- _What is required_
Starting at the first line of the listing below, repeat each line exactly until the line containing "The width and height of the screenshot is (618, 327).", which you include. Leave out pictures.

- _Data section_
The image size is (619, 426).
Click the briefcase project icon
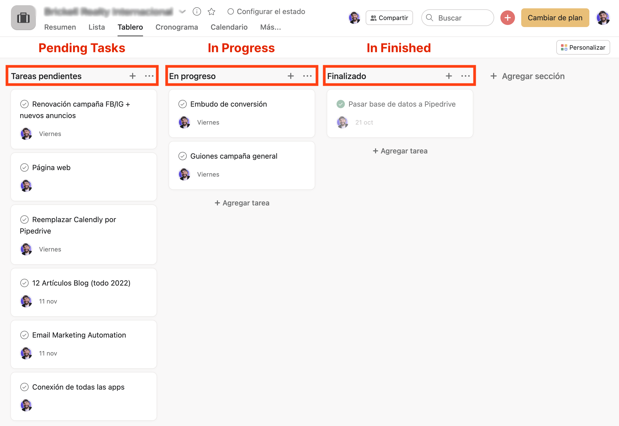23,18
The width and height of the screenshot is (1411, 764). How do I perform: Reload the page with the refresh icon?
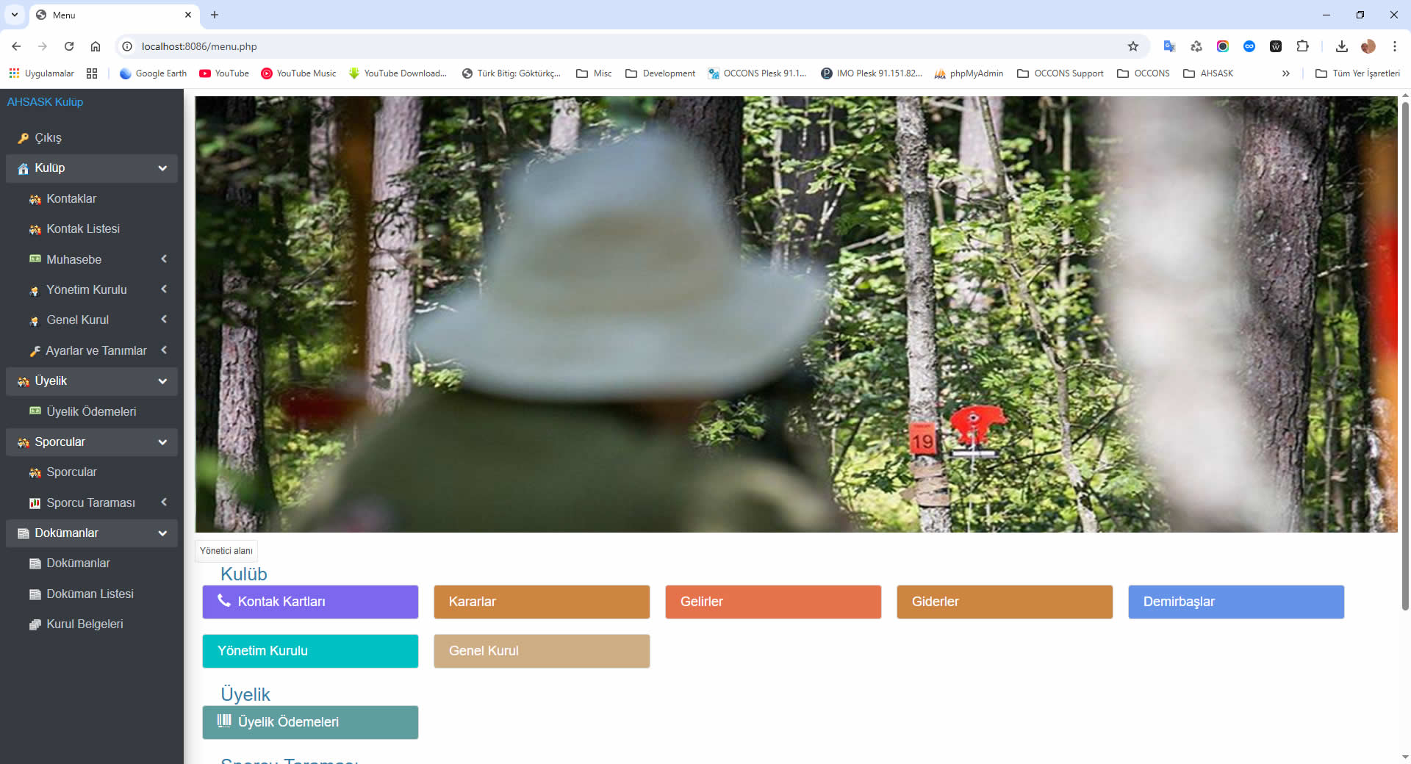pos(69,46)

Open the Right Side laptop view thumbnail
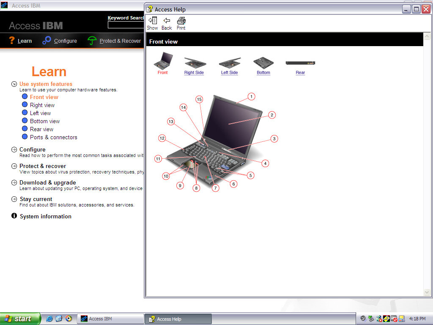(194, 66)
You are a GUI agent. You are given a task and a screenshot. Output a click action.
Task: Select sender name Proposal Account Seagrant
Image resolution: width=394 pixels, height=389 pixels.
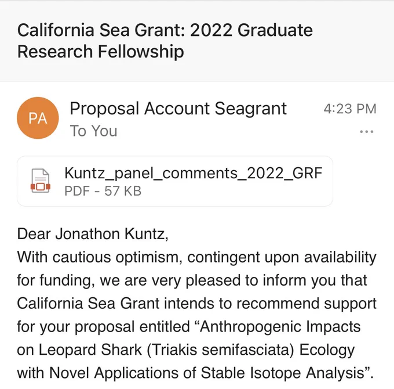point(178,109)
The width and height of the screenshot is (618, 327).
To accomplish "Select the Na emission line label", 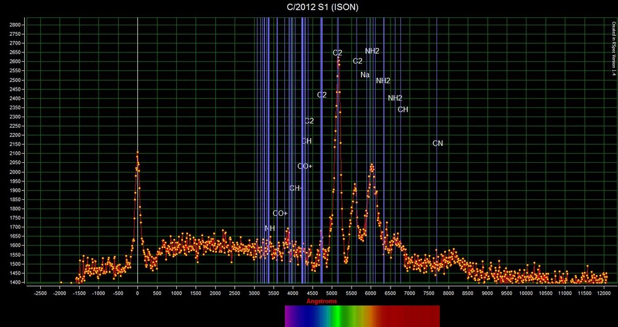I will pos(365,75).
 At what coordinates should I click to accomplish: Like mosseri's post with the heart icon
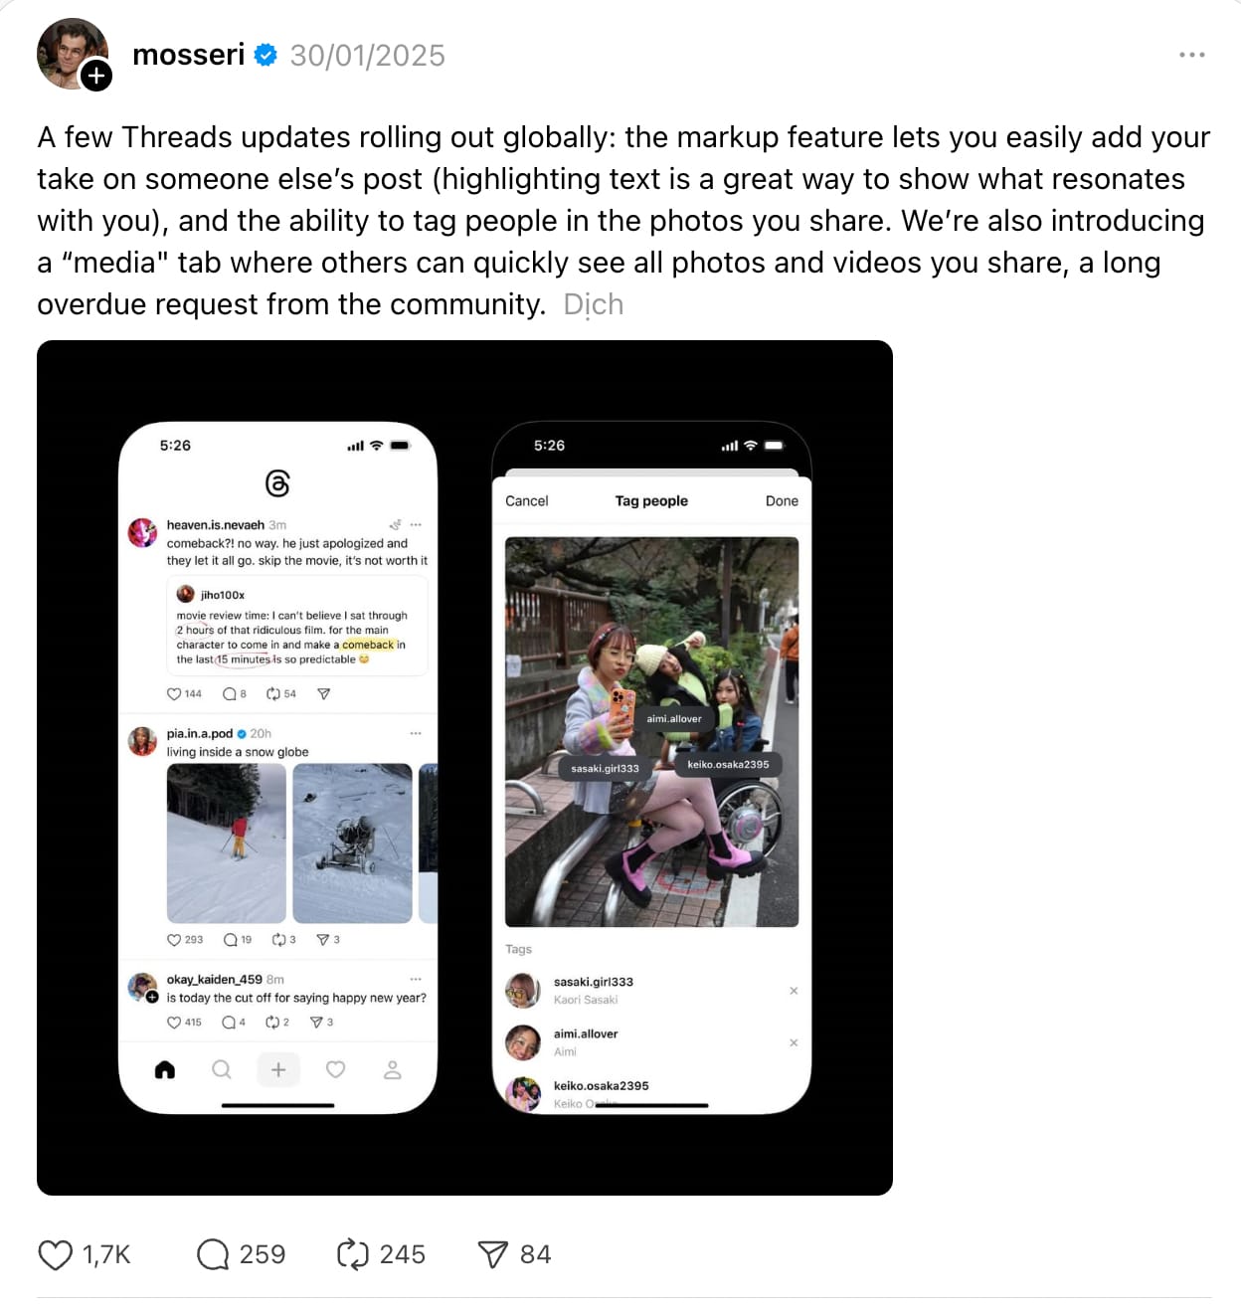coord(56,1254)
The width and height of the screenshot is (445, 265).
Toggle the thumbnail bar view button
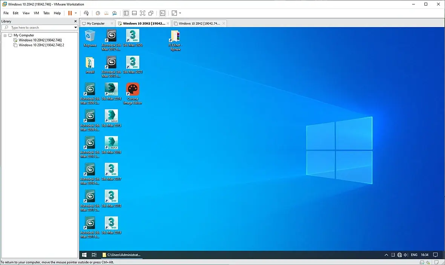point(134,13)
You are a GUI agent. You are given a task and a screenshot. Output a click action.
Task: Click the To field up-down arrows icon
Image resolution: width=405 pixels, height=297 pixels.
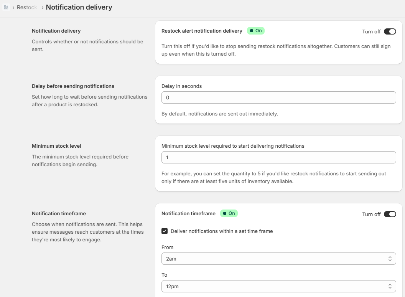point(390,286)
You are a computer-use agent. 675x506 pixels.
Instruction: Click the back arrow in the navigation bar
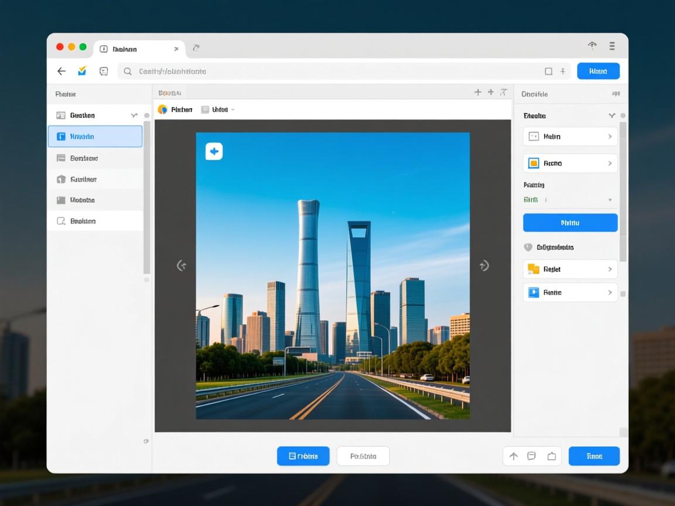(62, 71)
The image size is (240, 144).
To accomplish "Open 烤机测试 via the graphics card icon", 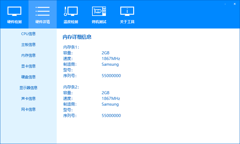I will 99,11.
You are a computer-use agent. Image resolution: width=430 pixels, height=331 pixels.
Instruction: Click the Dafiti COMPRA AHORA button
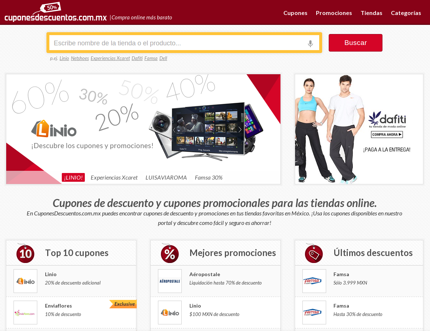387,134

- _Written solution_
The image size is (619, 426).
Click the briefcase project icon
23,18
The width and height of the screenshot is (1411, 764). How do I perform: Reload the page with the refresh icon?
pos(69,46)

Open the Right Side laptop view thumbnail
(194, 66)
You are a GUI agent. You are given a task and a screenshot. Output a click action.
Task: Select sender name Proposal Account Seagrant
Image resolution: width=394 pixels, height=389 pixels.
point(178,109)
The width and height of the screenshot is (618, 327).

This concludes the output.